We look at the effect of tariff uncertainty on Asian markets and how this could accelerate the development of alternative trade agreements across the region.
At the beginning of April 2025, President Donald Trump introduced a raft of new tariffs on imports into the US. The final shape of these levies is unclear, but the impact on trade flows and manufacturer sentiment is already becoming apparent.1
On a market-by-market basis, the tariffs ranged widely. In some cases, such as China, the tolls were punitively high. In response, China introduced retaliatory tariffs on imports of certain US goods. At the time of writing, US levies on goods imported from China are 145%, while China will impose a tax on US imports of 125%. These exceptionally high rates amount to an effective trade embargo between the two nations. Talks on tariffs between the US and China will continue, and it remains to be seen if the final rates will be lower.2
High levels of uncertainty and the potential damage to global trade have triggered equity and bond market volatility. Reacting to this challenging backdrop, President Trump announced a 90-day pause on implementing variable tariffs while retaining the 10% tariffs on all territories and most products.3 This pause and a series of exemptions for certain goods like semiconductor chips, smartphones, and other goods that are difficult to source from inside the US helped soothe investors' nerves and saw most equity markets partially recover.4
While negative for most markets, the impact is not uniformly spread across the region. There may even be some unexpected benefits as supply chains change.5 Overall, though, the effect is likely to be negative. Reacting to the newly announced US levies, the International Monetary Fund (IMF) reduced this year's projected world output growth to 2.8% from the 3.3% predicted in January 2025. It has also reduced next year’s growth estimate to 3.0% from 3.3%.6 The estimated growth for ASEAN markets in 2025 was also trimmed by 0.7% from 4.6% to 3.9%.7 The IMF also said that a possible trade war would cause prices to rise and productivity to fall in the US and that its trading partners would see declining demand. Overall, the most significant downgrades to growth were for the US and China. If trade tensions eased, the IMF said an immediate improvement in growth prospects would occur.8 Indeed, we have already seen declining factory activity in China9, South Korea, Thailand, Malaysia, and Indonesia, while India managed to maintain a modest expansion.10
One clear outcome is an acceleration towards creating new trade blocs and greater regional cooperation. At the May 2025 annual meeting of the Asian Development Bank in Milan, the ASEAN+3 group, which includes Japan, China, and South Korea, agreed to robustly support the implementation of the Regional Comprehensive Economic Partnership (RCEP).11 The RCEP is a free-trade agreement among 15 Indo-Pacific territories, and participating markets account for more than half of the world’s population.12
The European Union has also intensified its efforts to secure new trade deals in Asia to help counteract the impact of US tariffs.13 New trade agreements typically take a long time to finalise and implement.
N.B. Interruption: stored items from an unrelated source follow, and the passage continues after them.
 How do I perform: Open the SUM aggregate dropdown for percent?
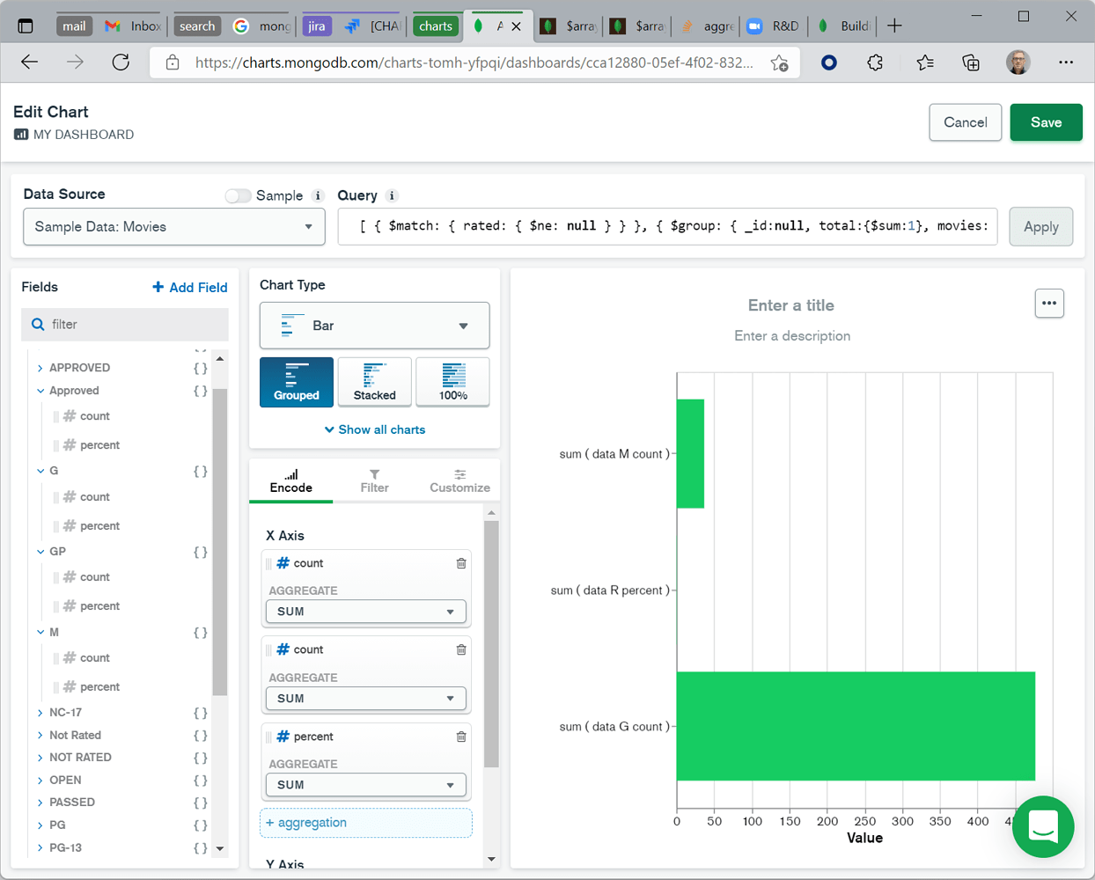(x=365, y=784)
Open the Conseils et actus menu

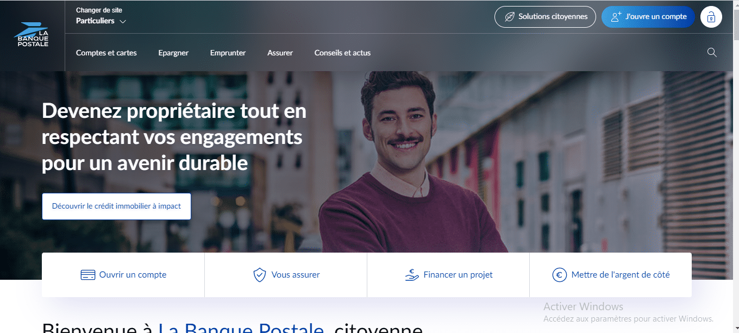click(x=342, y=53)
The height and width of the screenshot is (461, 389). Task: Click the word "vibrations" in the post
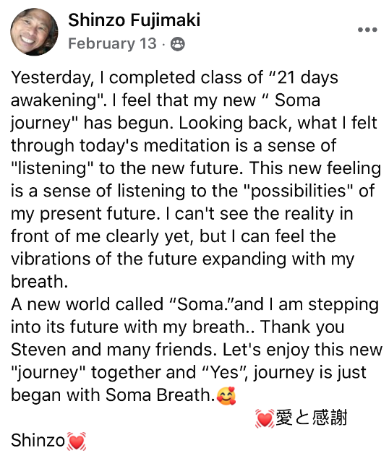51,259
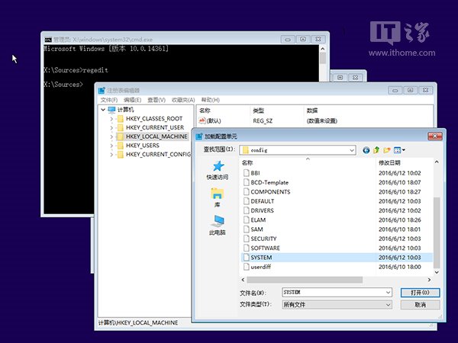Click the Quick Access (快速访问) star icon
The height and width of the screenshot is (343, 458).
coord(218,166)
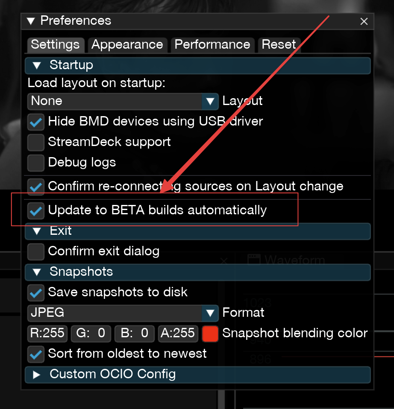394x409 pixels.
Task: Open the snapshot Format dropdown
Action: tap(209, 313)
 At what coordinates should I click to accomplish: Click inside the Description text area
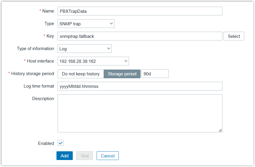coord(140,113)
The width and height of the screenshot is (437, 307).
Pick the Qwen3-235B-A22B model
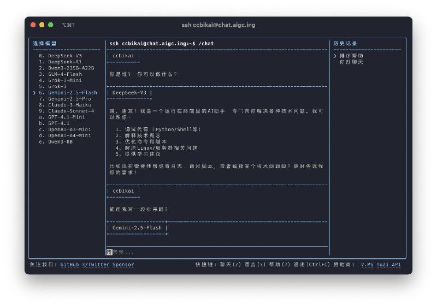click(x=70, y=68)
Likewise, adapting and altering supply chains does not occur swiftly.14
The ability of different markets to react to new tariffs is varied. China, for example, has several policy levers it can use to help dampen the potential impact.15 The authorities are focused on boosting domestic consumption and technology development to help soften the damage to the economy from declining exports.16 Smaller markets, like Vietnam and Cambodia, have fewer options and are attempting to negotiate directly with the US for lower tariffs.17
There has also been evidence of a rerouting or ‘washing’ of goods to mask their true origin and circumvent tariffs.18 Across the region, some manufacturers are seeking to develop new markets in Latin America and the Middle East for their products to help replace the tariff-affected US.19
Despite initially succumbing to negative investor sentiment caused by the tariff announcements, Asian bonds have since recovered strongly as investors expect further reductions in regional interest rates.20 This makes bond issuance and investment more attractive in the shorter term. A potentially additional supportive factor is a weaker US dollar driven by concerns over US trade policies.21 A global trade system reset and how the tariff war ends will have differing impacts on markets throughout the Asian region.
Considering this uncertainty, a diversified portfolio of Asian local-currency bonds could appeal to investors who wish to gain exposure to the region's growth prospects while not being susceptible to specific credit or market risk.